More large forwarders push for green aviation fuel – but will shippers pay?
Large forwarders are driving environmental change in air freight, with more carbon-neutral flights available to shippers with deep pockets.
On March 9, Kuehne + Nagel announced an agreement with American Airlines (AA) to use more than 11 million litres of sustainable aviation fuel (SAF) to enable its customers to enjoy carbon-neutral flights.
The amount is not game-changing, but is a step in the right direction; 11 million litres will enable a 787-9 to fly 25 times around the world, or a 777 freighter to fly 12 million kg of cargo from London to Dallas.
K+N will buy the fuel from AA and offer it to customers “prepared to pay a premium for the SAF option”, said a K+N spokesperson.
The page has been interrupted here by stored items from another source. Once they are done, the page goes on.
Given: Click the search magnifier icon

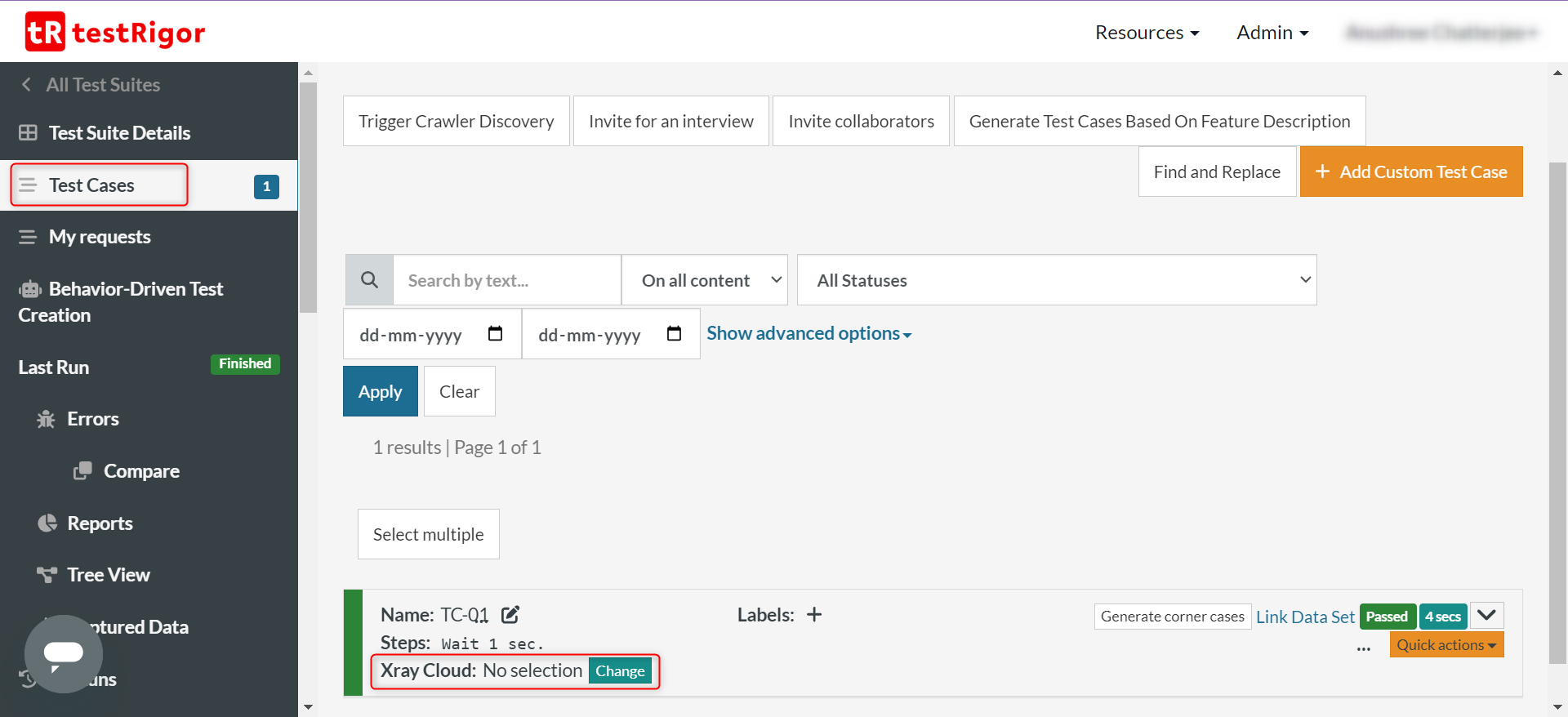Looking at the screenshot, I should coord(369,280).

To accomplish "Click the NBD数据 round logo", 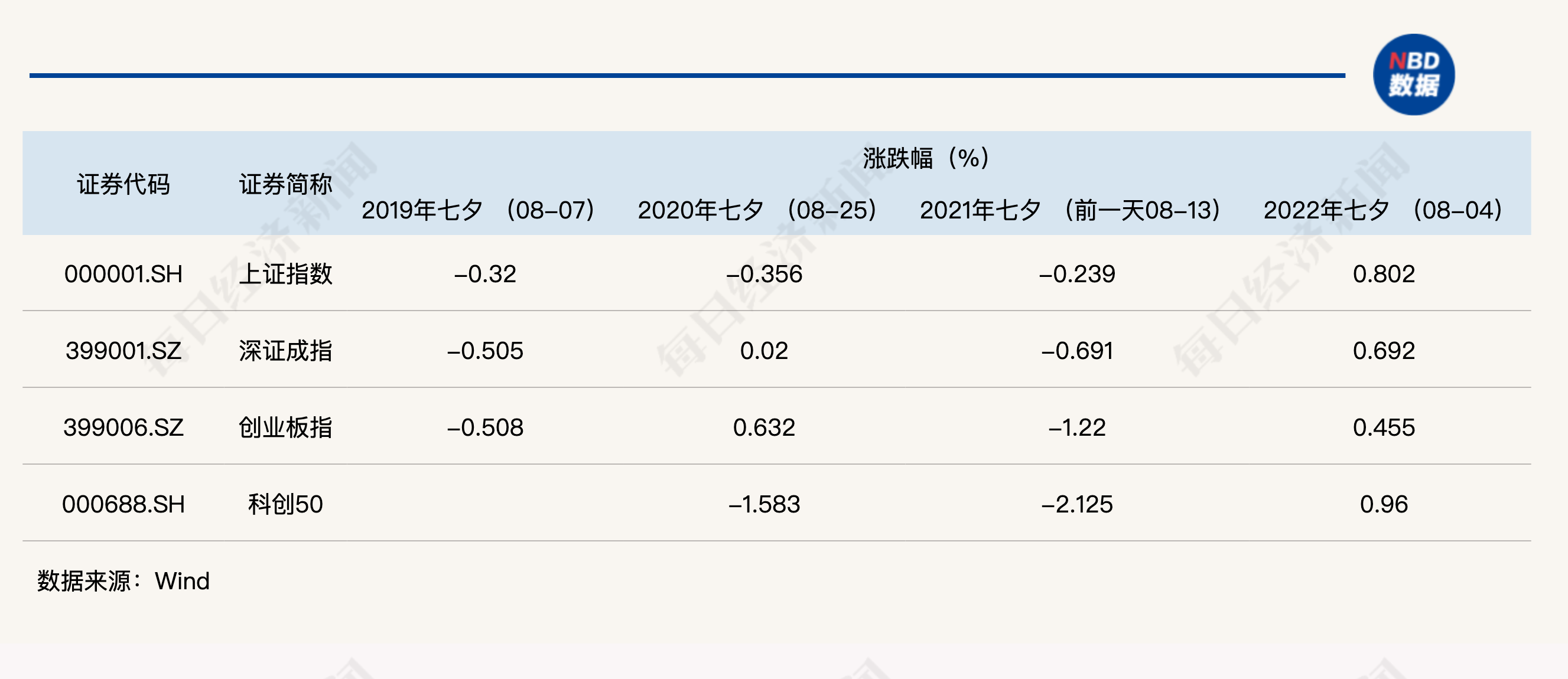I will 1413,74.
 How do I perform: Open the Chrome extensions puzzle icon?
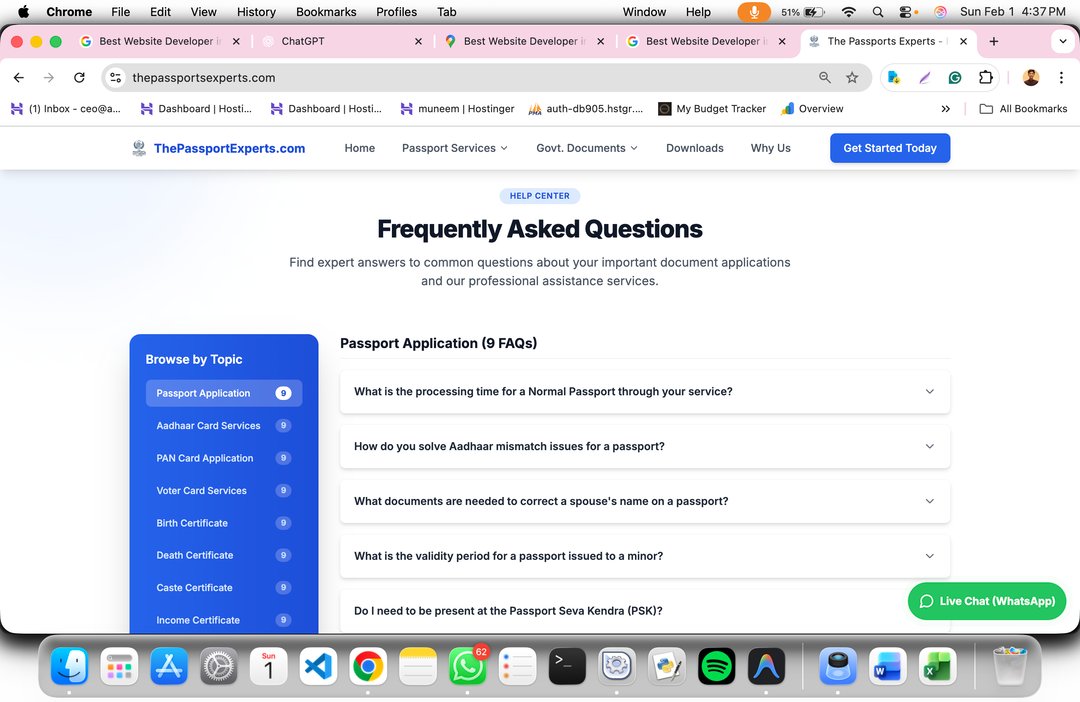coord(986,78)
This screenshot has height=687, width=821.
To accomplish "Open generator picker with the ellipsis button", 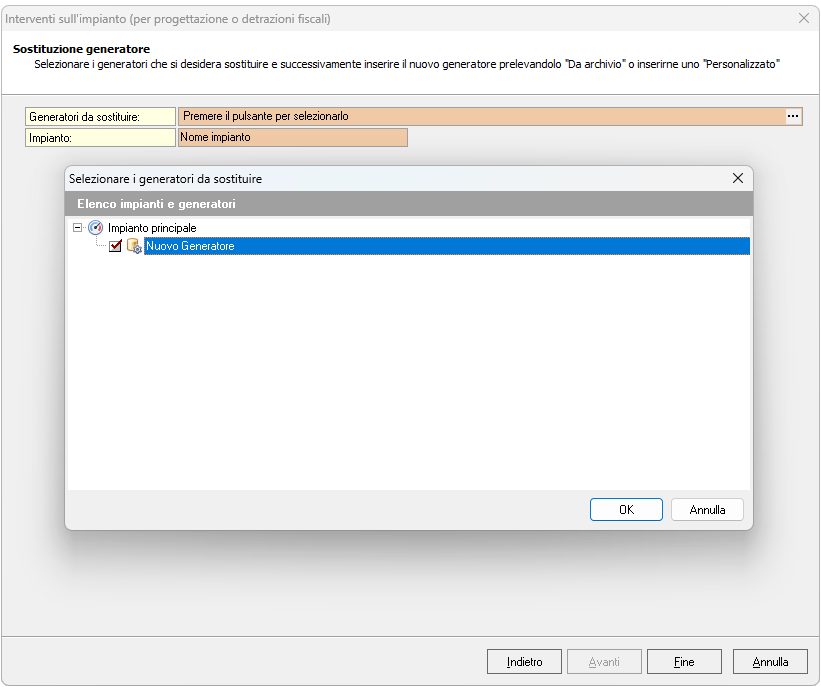I will [793, 117].
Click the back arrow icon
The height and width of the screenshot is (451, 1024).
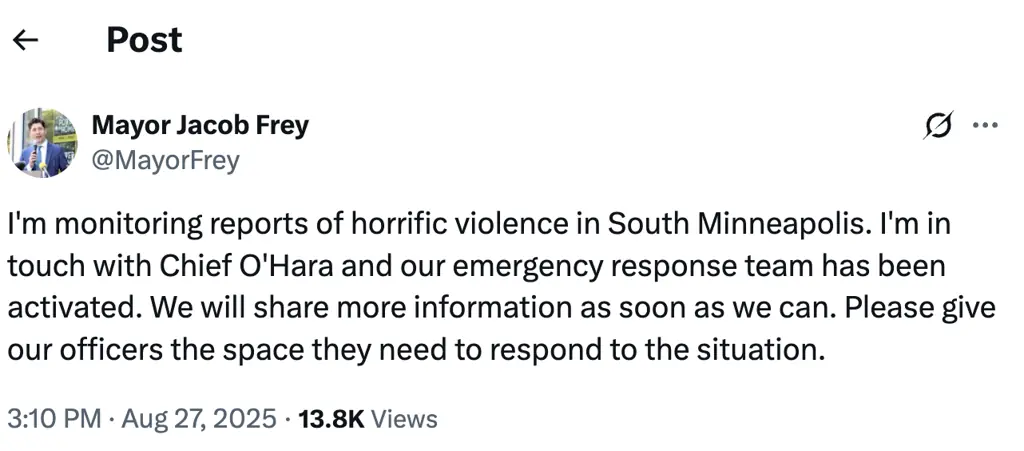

“As the standard air freight rate already includes the conventional jet fuel kerosene, the option ‘SAF usage’ comes with a premium per kg, or a premium per litre of SAF used. As we want to promote SAF usage and facilitate the transition to carbon neutrality, we are building an attractive offer for our customers.”
SAF costs two-to-three times more than traditional jet fuel – meaning even that the recent fuel price rises, 33% in the past year, will not help.
Lufthansa Cargo has done a similar deal with DB Schenker for a series of regular flights. The carrier’s CEO, Dorothea von Boxberg, revealed last week that while DB Schenker was hoping to find customers that would pay the extra for a carbon-neutral flight, the forwarder must pick up the bill if customers were not willing.
In January, K+N, which aims to be carbon-neutral by 2030, announced an agreement with Air France-KLM Cargo to launch a carbon-neutral freight lane between Los Angeles and Amsterdam. AF-KLM meanwhile has started a program to encourage customers to invest in SAF, which needs to scale up production. KLM and partners are set to open a SAF plant in the Netherlands in 2023.
While some shippers may welcome the pricey but sustainable fuel, other forwarders are already baulking at telling their customers about the slew of fuel surcharges that are starting up again: yesterday, Lufthansa Cargo became the latest carrier to raise its fuel surcharge rises.
“They will only go one way now,” said one forwarder last week. “They will all jump on the bandwagon for sure, it’s an additional revenue stream. They probably all hedge, and bought fuel when the market was mega-low last year, so it’s a real little earner.”
But Ms von Boxberg said Lufthansa Cargo did not hedge. “Our customers buy in a short time frame, so we can closely steer the prices to current fuel prices.”
The passenger arm, however, does hedge as customers can book a long time in advance.
“The market is a fairly rational one,” she said. “When fuel prices go up, rates tend to go up, they are strongly correlated. But fuel prices get absorbed – maybe they eat into the net rate. The perishables sector increases prices the least, there is not much elasticity.”
While there is a burgeoning demand for sustainable aviation fuel – which could grow if jet fuel prices continue to rise – there is still some way to go before it is commonplace, with several large airlines, including Qatar Airways, still not ready to invest.